Co-infection of MDCK Cells With Reassortant Viruses

Triplicate wells of MDCK cells were coinfected 1 MOI for each virus. The viruses containing the mutants from PB2_SH14 gene were coinfected with P-WT-AH320 virus, and the viruses containing the mutants from PB2_AH320 gene were coinfected with P-AH320-PB2_SH14 virus. As described above, the medium was replaced with opti-MEM containing 50 mmol NH4CL to ensure a single cycle of viral replication. At 48 hpi, the infected cells and supernatants were collected for RNA extraction, and the RNA levels were detected with the quantitative real-time RT-PCR as described above.

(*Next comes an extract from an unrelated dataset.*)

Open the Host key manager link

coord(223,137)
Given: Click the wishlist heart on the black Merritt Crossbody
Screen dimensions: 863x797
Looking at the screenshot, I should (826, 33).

Every experiment was run in triplicate wells and repeated at least twice.

Animal Experiment

Eight 5 weeks old SPF while leghorn chickens were inoculated intraocularlly with 10⁶ 50% egg infective doses (EID₅₀) of each plaque purified mutant viruses. Three chickens were euthanized by CO2 asphyxiation for each group at 3 and 5 dpi, and lungs and brains were collected for virus titration. At 1, 3, 5, and 7 dpi, oropharyngeal and cloacal swabs from five chickens of each group were taken for the detection of viral shedding.

Statistical Analysis

Statistical analyses were conducted by using SAS software, version 9.2 (SAS Institute. Statistically significant differences between the number of the copies of G1-like PB2 and F98-like PB2 genes were analysed by using Duncan’s multiple range test in ANOVA. Differences were considered significant at P < 0.05.

Results

Abundant Synonymous Mutations Between G1-Like PB2 and F98-Like PB2

All available PB2 sequences of H9N2 AIV during 1996–2019 were downloaded from the EpiFlu Database (GISAID): https://www.gisaid.org/registration/terms-of-use/. Phylogenetic analysis revealed that the PB2 genes of H9N2 AIV in China are clustered into five independent branches: that is BJ94-like, wild-waterfowl-like, F98-like, G1-like (2006) (which spread prior to 2006) and G1-like that spread since 2007 (Supplementary Figure 1). The mean group distance of each segment is shown as Supplementary Table 1. Nucleotide variations among PB2 nucleotides are much higher than the amino acid sequences of PB2 protein. This suggests that synonymous mutations have occurred during the evolution of the PB2 gene. The conservation of PB2 amino acid sequences may be required for maintaining the structure and function of PB2 polymerase (Zhao et al., 2011).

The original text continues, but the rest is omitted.